▶ [Given text]
--

= Molly Fowler =

Television producer

Molly Macklin Fowler is an American television producer and documentary filmmaker who reframed her investigative and story-telling skills as a mitigation specialist for criminal litigation.

She was executive producer of Red Darragh Films, LLC, and has been a supervising and co-executive producer for now-governor Wes Moore and his Omari Productions since 2011 when she was paired with Moore for his debut as series anchor for "ABC News Beyond Belief on OWN". Together they produced the PBS mini-series Coming Back with Wes Moore with a grant from The Corporation for Public Broadcasting for Omari and Powderhouse Productions in Somerville, MA. In 2018, she set up Justice-Partners, Inc. a 501c3 charity initially established to make socially relevant films, the first of which was Born To Be, the story of gender affirmation surgeon Jess Ting, M.D. which premiered at the 2019 New York Film Festival.

--

▶ [Records]
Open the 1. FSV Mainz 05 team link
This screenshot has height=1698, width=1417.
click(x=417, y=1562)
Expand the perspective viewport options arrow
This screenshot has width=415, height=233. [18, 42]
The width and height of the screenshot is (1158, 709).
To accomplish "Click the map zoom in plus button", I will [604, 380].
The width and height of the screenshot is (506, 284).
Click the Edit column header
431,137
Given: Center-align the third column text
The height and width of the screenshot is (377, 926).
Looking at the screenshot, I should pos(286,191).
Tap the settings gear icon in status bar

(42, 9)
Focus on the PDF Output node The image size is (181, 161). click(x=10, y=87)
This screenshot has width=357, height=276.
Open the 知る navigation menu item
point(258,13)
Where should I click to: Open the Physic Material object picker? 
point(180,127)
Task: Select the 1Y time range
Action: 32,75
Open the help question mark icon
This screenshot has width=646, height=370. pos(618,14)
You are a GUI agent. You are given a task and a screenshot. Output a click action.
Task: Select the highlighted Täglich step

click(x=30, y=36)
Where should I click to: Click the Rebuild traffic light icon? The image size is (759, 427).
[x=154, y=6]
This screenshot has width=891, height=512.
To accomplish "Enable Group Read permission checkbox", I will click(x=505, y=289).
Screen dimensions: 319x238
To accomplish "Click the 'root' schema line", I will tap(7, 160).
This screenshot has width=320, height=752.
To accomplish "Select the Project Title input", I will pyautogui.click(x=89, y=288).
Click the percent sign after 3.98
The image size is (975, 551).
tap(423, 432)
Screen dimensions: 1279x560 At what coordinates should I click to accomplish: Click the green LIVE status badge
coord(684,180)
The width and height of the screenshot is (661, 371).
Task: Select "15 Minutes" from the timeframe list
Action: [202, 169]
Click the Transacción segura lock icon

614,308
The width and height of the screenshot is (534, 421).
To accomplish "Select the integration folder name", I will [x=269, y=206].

--

▶ [Problems and tasks]
1. What does the Molly Fowler profile say from "Molly Macklin Fowler" to "for criminal litigation."? Quote that passage word for word.
2. How would you put this sentence from the Molly Fowler profile into Spanish: "Molly Macklin Fowler is an American television producer and documentary filmmaker who reframed her investigative and story-telling skills as a mitigation specialist for criminal litigation."?
Nothing in the records is needed here.

▶ [Task responses]
1.
Molly Macklin Fowler is an American television producer and documentary filmmaker who reframed her investigative and story-telling skills as a mitigation specialist for criminal litigation.

2. Molly Macklin Fowler es una productora de televisión y documentalista estadounidense que reorientó sus habilidades de investigación y narración como especialista en mitigación para litigios penales.